“How do I troubleshoot SLAs?” Find out on this episode of Appfire Presents: The BEST IT Service Management Show by Appfire. Atlassian expert Rachel Wright explains what to do when your Service Level Agreement (“SLA”) results show inconsistent data or unexpected results. She suggests some things to try and ways to simplify queries and settings to get your SLAs back on track.
About the guest
Rachel Wright is an entrepreneur, process engineer, and Atlassian Certified Jira Administrator. She wrote “The Jira Strategy Admin Workbook,” and “The Ultimate Guide to Jira Migrations: How to Migrate from Jira Server to Data Center or Cloud”. She’s also a speaker, an Atlassian Community Leader and author of courses for new and advanced Jira admins and users.
She started using Jira and Confluence in 2011, became an administrator in 2013, and was certified in 2016 (the first year you could actually get certified). She’s the owner and founder of Industry Templates, LLC, which helps companies grow, get organized, and develop their processes.
About the show
The BEST ITSM Show by Appfire brings you expert insights for IT service delivery, so your employees and customers have what they need to succeed.
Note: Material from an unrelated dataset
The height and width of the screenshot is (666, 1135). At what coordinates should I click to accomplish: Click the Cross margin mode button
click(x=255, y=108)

Get the right tech and tips for the right job at hand. Look like you’ve come from the future with all your new ITSM smarts. Every episode is a brisk 10 minutes—less time than it takes to provision a laptop or troubleshoot a tech support issue.
For your convenience, here is the transcript of this episode:
How do I troubleshoot SLAs?
Kerry: Today we’re going to answer the question how do I troubleshoot service level agreements (SLAs). To help us with that is Rachel Wright, entrepreneur, process engineer, Atlassian-certified Jira administrator, and author of The Jira Strategy Admin Workbook and The Ultimate Guide to Jira Migrations. She’s also working on The Ultimate Guide to Powering Up Your Service Desk, which is due out January 2023 from Appfire, so keep an eye out for that. Stick around for the next 10 minutes because it’s going to be valuable.
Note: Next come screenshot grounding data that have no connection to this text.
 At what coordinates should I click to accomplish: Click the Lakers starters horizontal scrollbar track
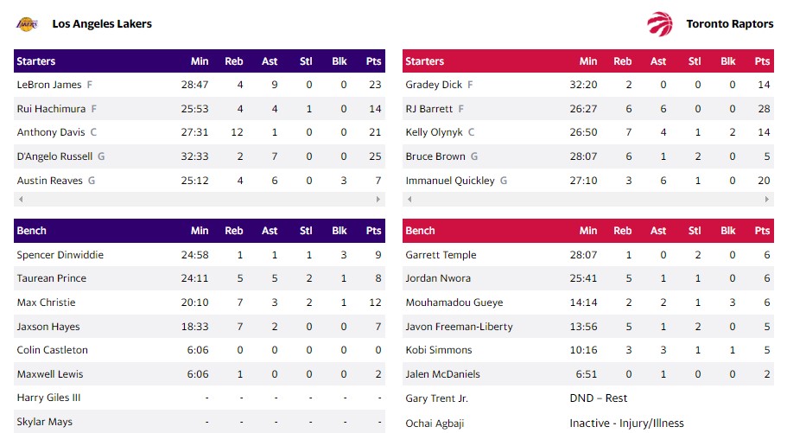(199, 200)
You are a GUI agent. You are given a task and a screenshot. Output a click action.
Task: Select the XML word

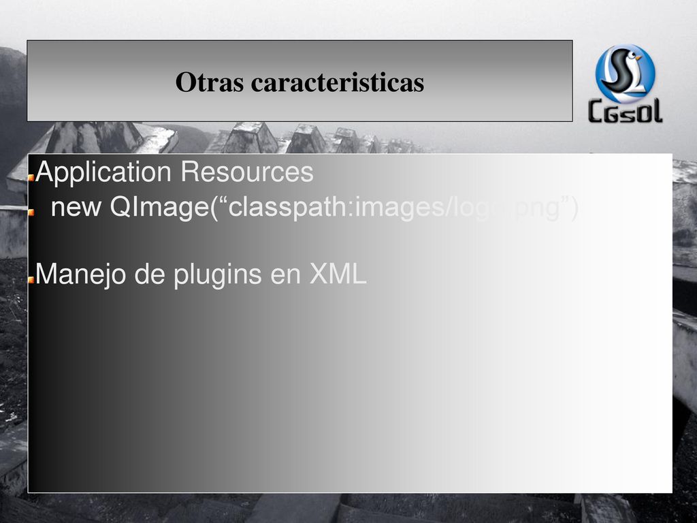point(338,273)
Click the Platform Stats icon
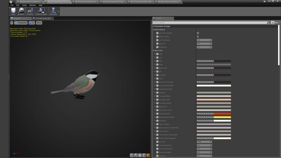The width and height of the screenshot is (281, 158). [x=41, y=10]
Rachel, thanks so much for joining. How do I troubleshoot my service level agreements?
Rachel: It’s interesting, SLAs are a little complex, it’s hard to understand what’s going on in the background. If you’re not great at math, it’s even harder. There’s three things that I do when my results don’t match my expectations.
The first thing is simply just to wait and recalculate. Jira needs to recalculate and reindex the data. Those SLAs changes, if you make them in the middle of the workday, for example, they’re not going to apply automatically, so there will be a little bit of a lag between today’s information and whatever you just changed. It has to reindex itself and recalculate. It’s good to know that recalculation only happens for unresolved issues. It doesn’t go through all of the old issues you have back there, just the unresolved ones.
Another thing that I do is try to simplify the query and all of the SLA settings as much as possible. Lots of things can impact performance and lots of things can impact how your SLAs perform specifically, like if you have a ton of them, or if you have a lot of conditions, or even just inefficient JQL statements. Sometimes you forget to add the parentheses for order of operations. It might still return results that are pretty accurate, but whatever you can do to simplify and make sure that the scope of that query is as small as it can be, that will speed up the processing time, of course.
The final thing is I check for goal changes. If you’re not the only administrator, it’s very possible that somebody went in and changed the goal for the SLA. The goal is the metric that you’re trying to meet, the service expectation. Let’s give an easy example. If there is currently an SLA of 4 hours for this issue, one hour has elapsed, and then I change the SLA to 3 hours and it recalculates, now the user only has one hour to complete the request. They may not be able to, they might miss that deadline, or the SLA might automatically breach because not enough time is left over.
So, check to see if there were any recent goal changes. I try to make changes like that during off-hours so as to not impact people. Also, before I make the change, I take a look at what issues will be impacted, just to be mindful of whatever I do is going to impact another team, and it’s good to know and communicate with the lead of that team, especially when you’re lowering the goal. If you’re making the goal longer, it’s not so much of a big deal.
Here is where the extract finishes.